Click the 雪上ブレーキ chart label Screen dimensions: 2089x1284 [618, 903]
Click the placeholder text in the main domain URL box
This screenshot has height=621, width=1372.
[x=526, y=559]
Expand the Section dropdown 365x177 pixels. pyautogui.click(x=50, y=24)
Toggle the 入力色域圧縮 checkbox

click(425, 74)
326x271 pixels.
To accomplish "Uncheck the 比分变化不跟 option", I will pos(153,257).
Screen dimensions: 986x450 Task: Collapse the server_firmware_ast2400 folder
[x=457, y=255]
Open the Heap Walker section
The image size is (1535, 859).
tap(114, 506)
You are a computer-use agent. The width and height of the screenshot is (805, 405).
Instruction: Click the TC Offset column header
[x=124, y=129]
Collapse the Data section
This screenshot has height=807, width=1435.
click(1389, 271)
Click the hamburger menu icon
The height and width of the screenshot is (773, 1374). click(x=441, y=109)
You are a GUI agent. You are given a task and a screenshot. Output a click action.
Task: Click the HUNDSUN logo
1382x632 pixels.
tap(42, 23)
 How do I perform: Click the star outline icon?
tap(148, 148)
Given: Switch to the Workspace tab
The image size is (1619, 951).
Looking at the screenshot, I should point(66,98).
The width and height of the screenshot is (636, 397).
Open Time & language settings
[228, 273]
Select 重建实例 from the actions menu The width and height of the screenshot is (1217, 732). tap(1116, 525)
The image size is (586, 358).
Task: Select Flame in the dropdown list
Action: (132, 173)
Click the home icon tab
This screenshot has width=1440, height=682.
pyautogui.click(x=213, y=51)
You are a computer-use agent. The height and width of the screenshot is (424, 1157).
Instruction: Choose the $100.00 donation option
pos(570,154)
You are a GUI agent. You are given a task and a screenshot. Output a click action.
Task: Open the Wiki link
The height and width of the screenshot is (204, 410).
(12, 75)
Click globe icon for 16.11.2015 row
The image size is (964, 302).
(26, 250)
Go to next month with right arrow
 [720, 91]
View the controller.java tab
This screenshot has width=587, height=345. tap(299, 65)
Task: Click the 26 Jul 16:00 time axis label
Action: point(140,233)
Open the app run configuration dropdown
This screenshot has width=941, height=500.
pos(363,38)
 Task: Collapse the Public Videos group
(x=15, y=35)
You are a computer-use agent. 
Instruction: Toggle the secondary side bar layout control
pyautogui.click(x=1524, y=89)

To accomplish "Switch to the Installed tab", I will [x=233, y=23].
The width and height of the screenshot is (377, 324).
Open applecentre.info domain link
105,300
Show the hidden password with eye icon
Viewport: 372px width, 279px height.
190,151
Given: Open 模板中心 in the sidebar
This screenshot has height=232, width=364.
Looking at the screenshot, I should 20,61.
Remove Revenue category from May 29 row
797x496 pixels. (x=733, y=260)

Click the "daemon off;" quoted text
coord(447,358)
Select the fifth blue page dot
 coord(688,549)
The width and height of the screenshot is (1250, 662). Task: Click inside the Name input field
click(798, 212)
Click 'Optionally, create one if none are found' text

--- --- ---

■ **GIVEN EXERCISE**: Repeat word for word the part of the entries that runs from the start through the line containing "I will pos(153,257).".

■ **ANSWER**:
Click the 雪上ブレーキ chart label Screen dimensions: 2089x1284 [618, 903]
Click the placeholder text in the main domain URL box
This screenshot has height=621, width=1372.
[x=526, y=559]
Expand the Section dropdown 365x177 pixels. pyautogui.click(x=50, y=24)
Toggle the 入力色域圧縮 checkbox

click(425, 74)
326x271 pixels.
To accomplish "Uncheck the 比分变化不跟 option", I will pos(153,257).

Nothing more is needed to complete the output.